Okay, fuck that shit. You need something that will make you feel alive. See those safety scissors on your childhood desk? Give your hair a little trim! Nothing too drastic, maybe just a shoulder length bob to change it up a bit. It’ll look great on you. Really. No, really.
Nah, the bob wasn’t enough. It’s time to do what every perfectly sane girl does when she’s acting rationally: give yourself bangs. You’ve always wanted to try them, and now’s the perfect time: if they look bad, you can just turn off your camera on zoom – no one needs to know.
So the bangs didn’t work out. You win some, you lose some. But don’t despair! The TikTok lesbians look amazing in their pixie cuts with their eyebrow slits. It’ll look great on you too. And how hard can it be to give yourself a pixie cut? Shorter is easier, right?
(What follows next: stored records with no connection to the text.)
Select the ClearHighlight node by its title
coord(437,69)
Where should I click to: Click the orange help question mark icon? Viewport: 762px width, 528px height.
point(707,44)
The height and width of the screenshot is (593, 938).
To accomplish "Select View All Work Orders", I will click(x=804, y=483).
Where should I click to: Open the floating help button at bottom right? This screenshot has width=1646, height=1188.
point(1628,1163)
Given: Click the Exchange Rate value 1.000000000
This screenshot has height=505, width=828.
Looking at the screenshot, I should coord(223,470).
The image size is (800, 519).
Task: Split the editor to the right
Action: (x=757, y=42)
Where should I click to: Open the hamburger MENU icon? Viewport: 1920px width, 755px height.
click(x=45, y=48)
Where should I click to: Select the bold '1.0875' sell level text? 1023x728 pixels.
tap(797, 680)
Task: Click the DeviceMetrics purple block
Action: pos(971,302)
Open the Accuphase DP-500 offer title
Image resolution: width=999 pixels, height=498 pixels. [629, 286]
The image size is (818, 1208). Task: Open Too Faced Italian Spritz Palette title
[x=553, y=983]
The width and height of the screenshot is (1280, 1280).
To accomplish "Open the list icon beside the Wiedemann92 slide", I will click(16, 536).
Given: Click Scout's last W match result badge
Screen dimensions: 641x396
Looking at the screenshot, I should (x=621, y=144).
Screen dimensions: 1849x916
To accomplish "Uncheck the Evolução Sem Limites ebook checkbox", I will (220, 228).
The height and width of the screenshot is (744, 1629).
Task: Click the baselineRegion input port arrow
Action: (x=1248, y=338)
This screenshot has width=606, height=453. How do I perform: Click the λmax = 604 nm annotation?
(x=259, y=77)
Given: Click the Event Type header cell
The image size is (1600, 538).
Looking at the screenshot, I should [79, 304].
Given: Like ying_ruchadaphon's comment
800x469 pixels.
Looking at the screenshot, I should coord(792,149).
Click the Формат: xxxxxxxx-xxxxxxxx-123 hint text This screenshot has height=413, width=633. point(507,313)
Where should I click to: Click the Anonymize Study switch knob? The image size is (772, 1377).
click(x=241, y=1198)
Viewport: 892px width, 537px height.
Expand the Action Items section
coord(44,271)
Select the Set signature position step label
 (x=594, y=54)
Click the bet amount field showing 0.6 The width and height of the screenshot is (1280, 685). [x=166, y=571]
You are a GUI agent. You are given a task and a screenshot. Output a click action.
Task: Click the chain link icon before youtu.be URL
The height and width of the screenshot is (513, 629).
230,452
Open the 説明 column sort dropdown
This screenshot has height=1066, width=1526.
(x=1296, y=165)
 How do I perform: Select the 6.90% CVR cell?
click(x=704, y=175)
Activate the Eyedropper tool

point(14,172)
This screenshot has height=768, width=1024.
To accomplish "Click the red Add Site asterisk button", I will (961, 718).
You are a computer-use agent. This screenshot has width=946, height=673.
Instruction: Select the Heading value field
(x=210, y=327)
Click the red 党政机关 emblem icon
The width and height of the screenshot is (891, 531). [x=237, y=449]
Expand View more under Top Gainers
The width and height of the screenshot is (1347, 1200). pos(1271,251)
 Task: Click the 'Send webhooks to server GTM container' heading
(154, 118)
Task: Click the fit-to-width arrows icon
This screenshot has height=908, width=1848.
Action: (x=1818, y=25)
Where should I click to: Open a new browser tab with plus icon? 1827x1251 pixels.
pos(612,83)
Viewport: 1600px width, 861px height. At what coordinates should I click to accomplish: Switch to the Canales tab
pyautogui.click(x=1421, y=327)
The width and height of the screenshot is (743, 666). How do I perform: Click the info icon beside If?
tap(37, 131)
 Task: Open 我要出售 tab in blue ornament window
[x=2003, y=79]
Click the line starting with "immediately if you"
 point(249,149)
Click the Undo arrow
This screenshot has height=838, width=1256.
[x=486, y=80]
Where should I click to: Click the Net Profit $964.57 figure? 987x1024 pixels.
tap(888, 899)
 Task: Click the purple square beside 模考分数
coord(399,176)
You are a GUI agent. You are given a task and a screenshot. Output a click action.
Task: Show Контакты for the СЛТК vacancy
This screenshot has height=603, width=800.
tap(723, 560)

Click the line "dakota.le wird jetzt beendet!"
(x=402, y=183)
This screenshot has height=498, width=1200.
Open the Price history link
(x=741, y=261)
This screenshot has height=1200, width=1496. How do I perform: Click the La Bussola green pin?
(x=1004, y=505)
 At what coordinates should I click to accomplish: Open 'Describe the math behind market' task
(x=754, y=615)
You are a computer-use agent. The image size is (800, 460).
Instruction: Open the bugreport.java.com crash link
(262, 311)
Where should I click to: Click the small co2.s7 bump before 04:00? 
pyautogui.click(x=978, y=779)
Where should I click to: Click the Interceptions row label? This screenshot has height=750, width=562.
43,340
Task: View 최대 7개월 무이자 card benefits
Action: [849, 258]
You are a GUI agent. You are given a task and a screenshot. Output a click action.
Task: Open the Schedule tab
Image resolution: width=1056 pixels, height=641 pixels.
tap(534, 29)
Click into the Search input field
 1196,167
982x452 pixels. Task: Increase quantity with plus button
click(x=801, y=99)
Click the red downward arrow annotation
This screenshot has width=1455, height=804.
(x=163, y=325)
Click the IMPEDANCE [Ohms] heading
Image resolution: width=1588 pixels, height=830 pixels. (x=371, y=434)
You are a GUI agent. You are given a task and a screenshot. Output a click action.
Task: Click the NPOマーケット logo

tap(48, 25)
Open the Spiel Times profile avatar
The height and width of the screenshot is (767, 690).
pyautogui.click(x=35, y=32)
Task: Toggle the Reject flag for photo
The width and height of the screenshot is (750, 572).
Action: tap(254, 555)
Your mom hates your short hair, and she won’t stop asking you how to fix her computer. There’s only one more option here. Shave your goddamn head. I believe in you. Quarantine will last forever, so you might as well.
Learn a new language. With tools like Duolingo, it’s easy to do a little bit every day. You can be fluent by the time international travel starts up again, and with the money you’ve saved by solely eating your parents food, take a trip abroad and show off your edgy new look.
Aaaand there’s the missing puzzle piece, tangled somehow in a snarl of your discarded hair. That’s not an omen of anything. No, really.